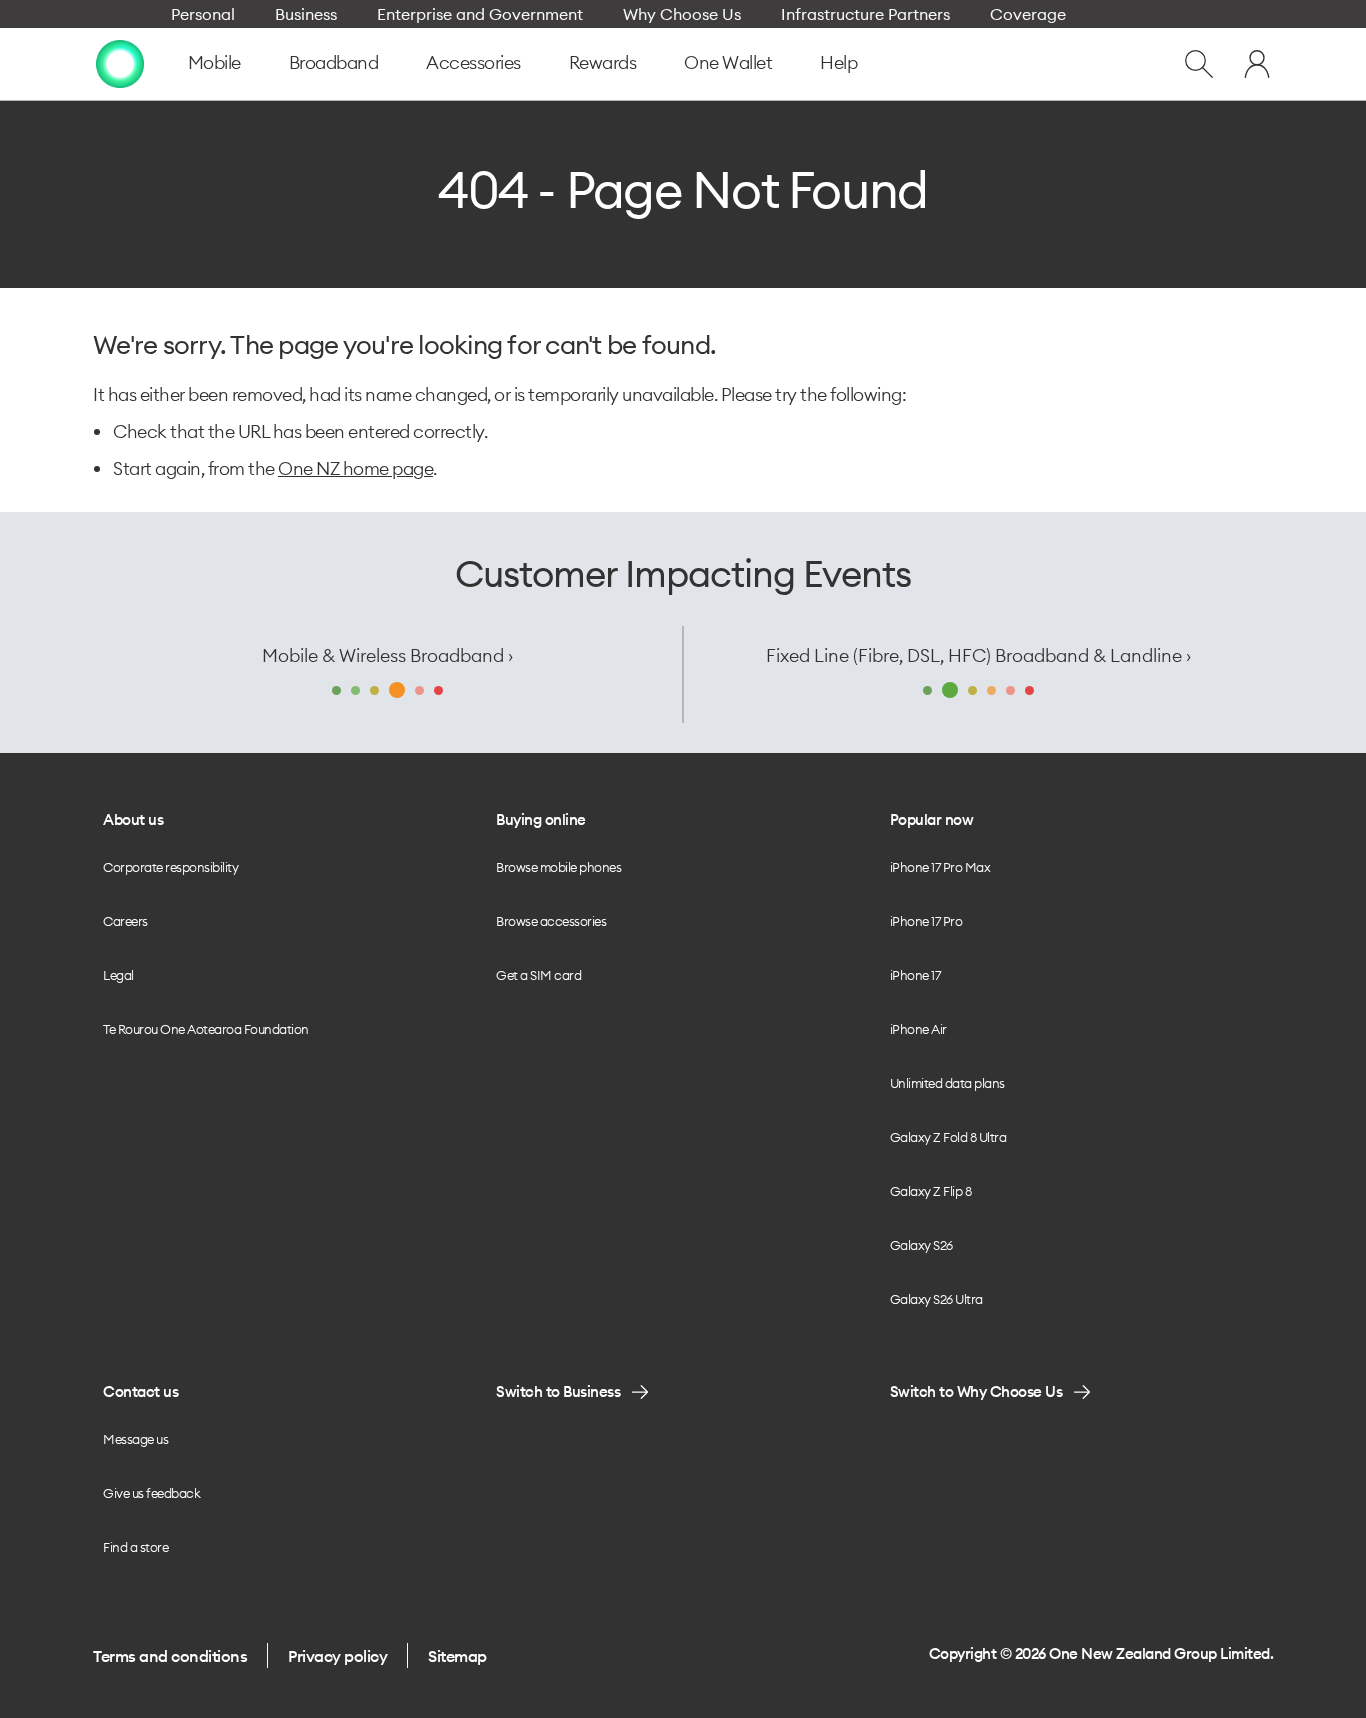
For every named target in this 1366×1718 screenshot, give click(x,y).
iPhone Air (918, 1029)
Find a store (135, 1547)
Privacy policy (337, 1656)
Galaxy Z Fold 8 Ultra (948, 1137)
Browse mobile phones (558, 867)
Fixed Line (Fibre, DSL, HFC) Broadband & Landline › (978, 655)
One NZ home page (355, 468)
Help (838, 62)
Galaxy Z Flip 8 (931, 1191)
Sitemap (457, 1656)
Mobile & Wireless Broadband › (387, 655)
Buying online (541, 819)
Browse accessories (551, 921)
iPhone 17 (915, 975)
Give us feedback (151, 1493)
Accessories (473, 62)
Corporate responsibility (170, 867)
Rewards (603, 62)
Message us (135, 1439)
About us (133, 819)
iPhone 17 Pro (926, 921)
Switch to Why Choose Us (976, 1391)
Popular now (932, 819)
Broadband (334, 62)
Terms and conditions (170, 1656)
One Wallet (728, 62)
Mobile (214, 62)
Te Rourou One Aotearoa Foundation (206, 1029)
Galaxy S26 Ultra (936, 1299)
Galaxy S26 (921, 1245)
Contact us (140, 1391)
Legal (118, 975)
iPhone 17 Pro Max (940, 867)
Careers (125, 921)
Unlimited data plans (947, 1083)
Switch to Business (558, 1391)
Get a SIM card (538, 975)
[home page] (120, 64)
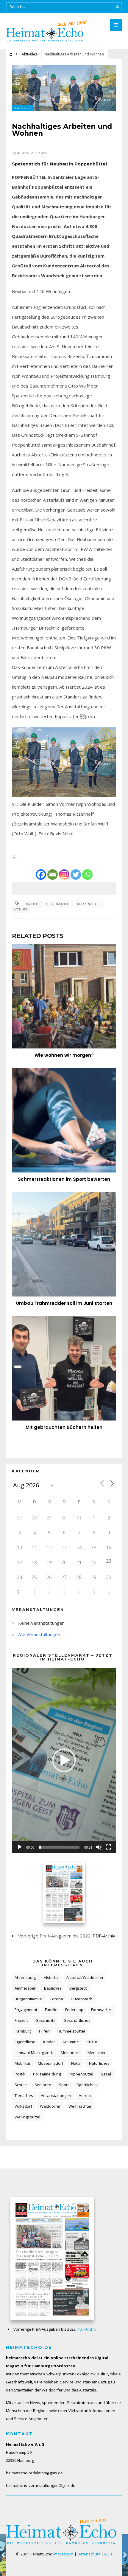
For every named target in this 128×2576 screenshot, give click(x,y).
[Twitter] (76, 874)
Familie (51, 2009)
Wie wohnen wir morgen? (64, 1055)
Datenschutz (88, 2554)
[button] (64, 1760)
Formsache (101, 2009)
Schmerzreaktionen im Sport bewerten (64, 1179)
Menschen (97, 2052)
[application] (64, 1760)
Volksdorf (23, 2106)
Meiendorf (70, 2052)
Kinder (49, 2041)
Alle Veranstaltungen (39, 1634)
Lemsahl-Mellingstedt (34, 2052)
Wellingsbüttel (27, 2117)
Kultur (92, 2041)
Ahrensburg (25, 1977)
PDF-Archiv (104, 1936)
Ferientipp (74, 2009)
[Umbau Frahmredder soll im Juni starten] (64, 1244)
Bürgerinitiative (28, 1999)
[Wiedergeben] (20, 1847)
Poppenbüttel (89, 904)
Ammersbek (25, 1988)
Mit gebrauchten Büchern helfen (64, 1427)
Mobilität (22, 2063)
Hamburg (23, 2031)
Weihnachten (80, 2106)
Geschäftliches (59, 904)
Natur (76, 2063)
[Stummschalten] (99, 1847)
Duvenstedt (81, 1999)
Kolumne (71, 2041)
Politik (20, 2074)
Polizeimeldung (47, 2074)
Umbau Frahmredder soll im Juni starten (64, 1303)
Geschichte (45, 2020)
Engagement (26, 2009)
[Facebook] (41, 874)
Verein (85, 2095)
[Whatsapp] (87, 874)
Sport (64, 2084)
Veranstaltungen (56, 2095)
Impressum (63, 2554)
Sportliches (87, 2084)
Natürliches (99, 2063)
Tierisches (24, 2095)
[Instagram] (64, 874)
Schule (21, 2084)
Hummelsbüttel (71, 2031)
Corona (56, 1999)
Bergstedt (78, 1988)
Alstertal (51, 1977)
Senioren (43, 2084)
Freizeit (21, 2020)
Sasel (106, 2074)
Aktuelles (29, 54)
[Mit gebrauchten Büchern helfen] (64, 1368)
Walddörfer (50, 2106)
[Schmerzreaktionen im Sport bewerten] (64, 1120)
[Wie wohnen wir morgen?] (64, 996)
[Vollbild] (108, 1847)
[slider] (59, 1847)
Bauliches (33, 904)
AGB (108, 2554)
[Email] (52, 874)
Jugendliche (25, 2041)
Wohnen (20, 909)
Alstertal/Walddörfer (85, 1977)
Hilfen (44, 2031)
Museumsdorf (50, 2063)
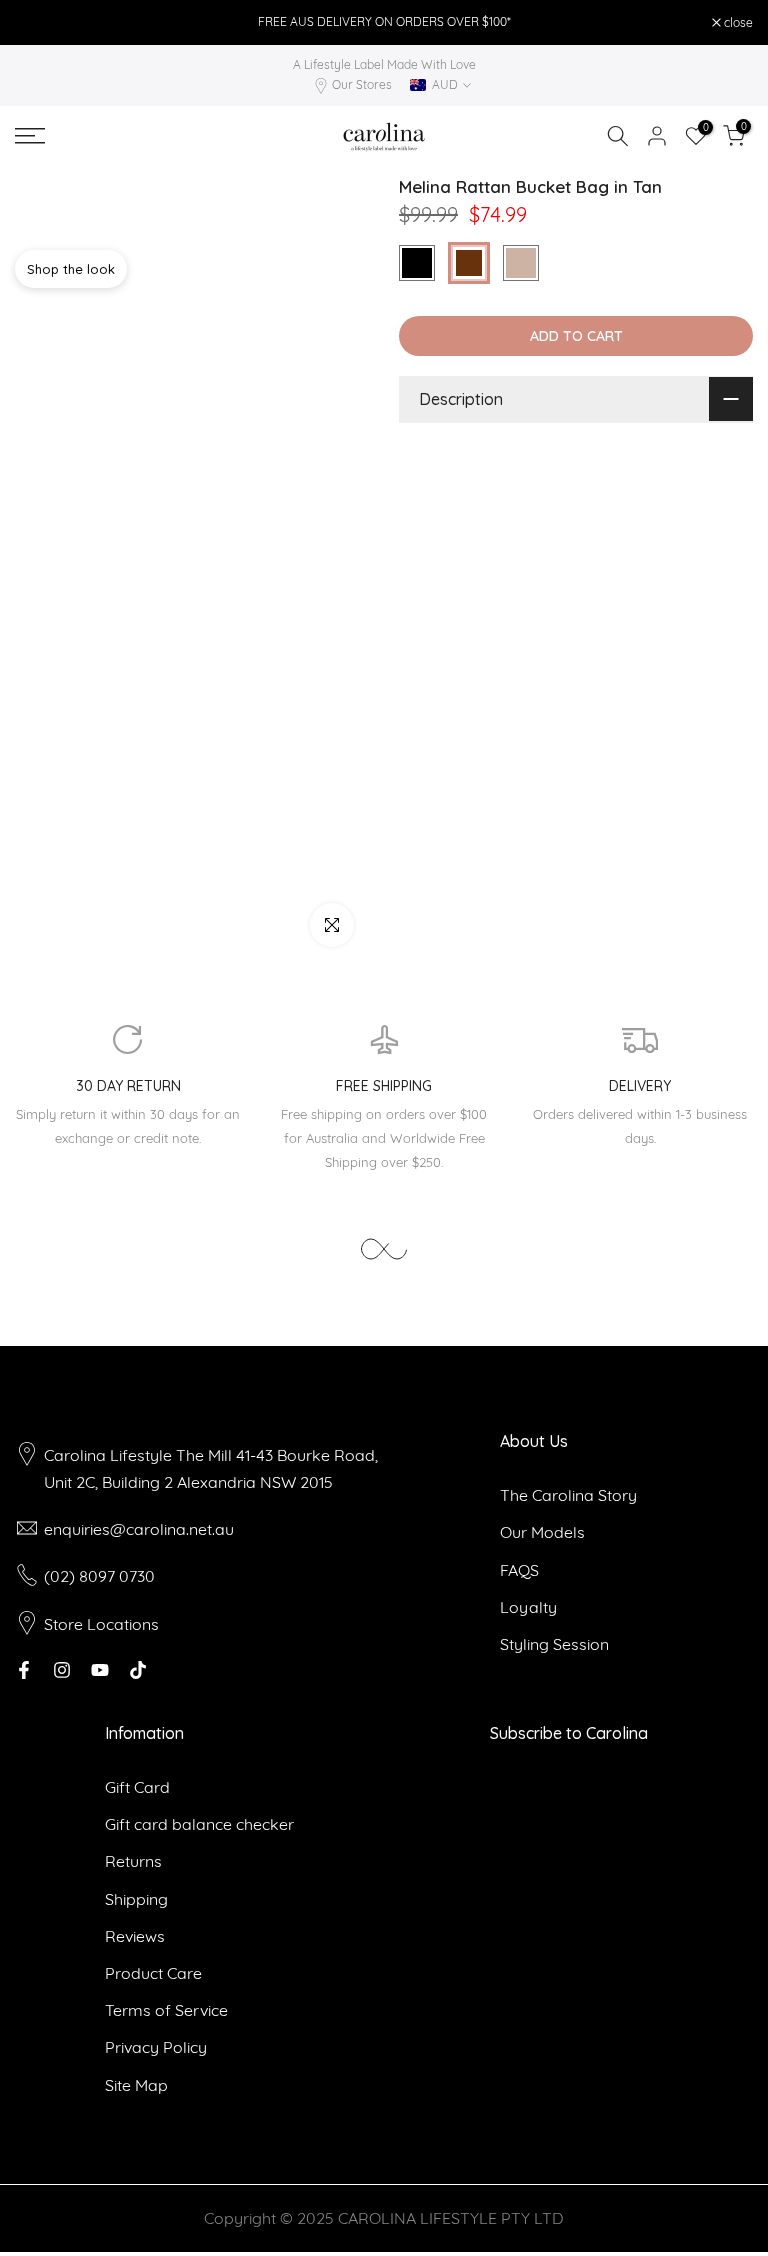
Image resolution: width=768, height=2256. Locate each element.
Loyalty (528, 1607)
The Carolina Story (568, 1495)
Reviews (135, 1936)
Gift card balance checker (199, 1824)
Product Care (153, 1973)
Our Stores (362, 84)
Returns (133, 1861)
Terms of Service (166, 2010)
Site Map (136, 2085)
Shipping (136, 1899)
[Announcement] (384, 22)
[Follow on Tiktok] (138, 1670)
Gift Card (137, 1787)
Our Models (542, 1532)
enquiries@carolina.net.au (139, 1529)
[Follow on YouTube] (100, 1670)
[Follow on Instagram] (62, 1670)
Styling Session (554, 1644)
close (40, 23)
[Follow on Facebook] (24, 1670)
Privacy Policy (156, 2047)
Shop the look (71, 269)
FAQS (519, 1570)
::::::::
Exercise requirements -
Reproduce the material exactly. Pictures stay out.

Response area -
For every named target in this 1366×1718 screenshot, give click(x,y).
iPhone Air (918, 1029)
Find a store (135, 1547)
Privacy policy (337, 1656)
Galaxy Z Fold 8 Ultra (948, 1137)
Browse mobile phones (558, 867)
Fixed Line (Fibre, DSL, HFC) Broadband & Landline › (978, 655)
One NZ home page (355, 468)
Help (838, 62)
Galaxy Z Flip 8 (931, 1191)
Sitemap (457, 1656)
Mobile & Wireless Broadband › (387, 655)
Buying online (541, 819)
Browse accessories (551, 921)
iPhone 17 (915, 975)
Give us feedback (151, 1493)
Accessories (473, 62)
Corporate responsibility (170, 867)
Rewards (603, 62)
Message us (135, 1439)
About us (133, 819)
iPhone 17 Pro (926, 921)
Switch to Why Choose Us (976, 1391)
Popular now (932, 819)
Broadband (334, 62)
Terms and conditions (170, 1656)
One Wallet (728, 62)
Mobile (214, 62)
Te Rourou One Aotearoa Foundation (206, 1029)
Galaxy S26 Ultra (936, 1299)
Galaxy S26 (921, 1245)
Contact us (140, 1391)
Legal (118, 975)
iPhone 17 Pro Max (940, 867)
Careers (125, 921)
Unlimited data plans (947, 1083)
Switch to Business (558, 1391)
Get a SIM card (538, 975)
[home page] (120, 64)
For every named target in this 128×2576 screenshot, give click(x,y).
[Twitter] (76, 874)
Familie (51, 2009)
Wie wohnen wir morgen? (64, 1055)
Datenschutz (88, 2554)
[button] (64, 1760)
Formsache (101, 2009)
Schmerzreaktionen im Sport bewerten (64, 1179)
Menschen (97, 2052)
[application] (64, 1760)
Volksdorf (23, 2106)
Meiendorf (70, 2052)
Kinder (49, 2041)
Alle Veranstaltungen (39, 1634)
Lemsahl-Mellingstedt (34, 2052)
Wellingsbüttel (27, 2117)
Kultur (92, 2041)
Ahrensburg (25, 1977)
PDF-Archiv (104, 1936)
Ferientipp (74, 2009)
[Umbau Frahmredder soll im Juni starten] (64, 1244)
Bürgerinitiative (28, 1999)
[Wiedergeben] (20, 1847)
Poppenbüttel (89, 904)
Ammersbek (25, 1988)
Mit gebrauchten Büchern helfen (64, 1427)
Mobilität (22, 2063)
Hamburg (23, 2031)
Weihnachten (80, 2106)
Geschäftliches (59, 904)
Natur (76, 2063)
[Stummschalten] (99, 1847)
Duvenstedt (81, 1999)
Kolumne (71, 2041)
Politik (20, 2074)
Polizeimeldung (47, 2074)
Umbau Frahmredder soll im Juni starten (64, 1303)
Geschichte (45, 2020)
Engagement (26, 2009)
[Facebook] (41, 874)
Verein (85, 2095)
[Whatsapp] (87, 874)
Sport (64, 2084)
Veranstaltungen (56, 2095)
Impressum (63, 2554)
Sportliches (87, 2084)
Natürliches (99, 2063)
Tierisches (24, 2095)
[Instagram] (64, 874)
Schule (21, 2084)
Hummelsbüttel (71, 2031)
Corona (56, 1999)
Bergstedt (78, 1988)
Alstertal (51, 1977)
Senioren (43, 2084)
Freizeit (21, 2020)
Sasel (106, 2074)
Aktuelles (29, 54)
[Mit gebrauchten Büchern helfen] (64, 1368)
Walddörfer (50, 2106)
[Schmerzreaktionen im Sport bewerten] (64, 1120)
[Wie wohnen wir morgen?] (64, 996)
[Vollbild] (108, 1847)
[slider] (59, 1847)
Bauliches (33, 904)
AGB (108, 2554)
[Email] (52, 874)
Jugendliche (25, 2041)
Wohnen (20, 909)
Alstertal/Walddörfer (85, 1977)
Hilfen (44, 2031)
Museumsdorf (50, 2063)
Image resolution: width=768, height=2256. Locate each element.
Loyalty (528, 1607)
The Carolina Story (568, 1495)
Reviews (135, 1936)
Gift card balance checker (199, 1824)
Product Care (153, 1973)
Our Stores (362, 84)
Returns (133, 1861)
Terms of Service (166, 2010)
Site Map (136, 2085)
Shipping (136, 1899)
[Announcement] (384, 22)
[Follow on Tiktok] (138, 1670)
Gift Card (137, 1787)
Our Models (542, 1532)
enquiries@carolina.net.au (139, 1529)
[Follow on YouTube] (100, 1670)
[Follow on Instagram] (62, 1670)
Styling Session (554, 1644)
close (40, 23)
[Follow on Facebook] (24, 1670)
Privacy Policy (156, 2047)
Shop the look (71, 269)
FAQS (519, 1570)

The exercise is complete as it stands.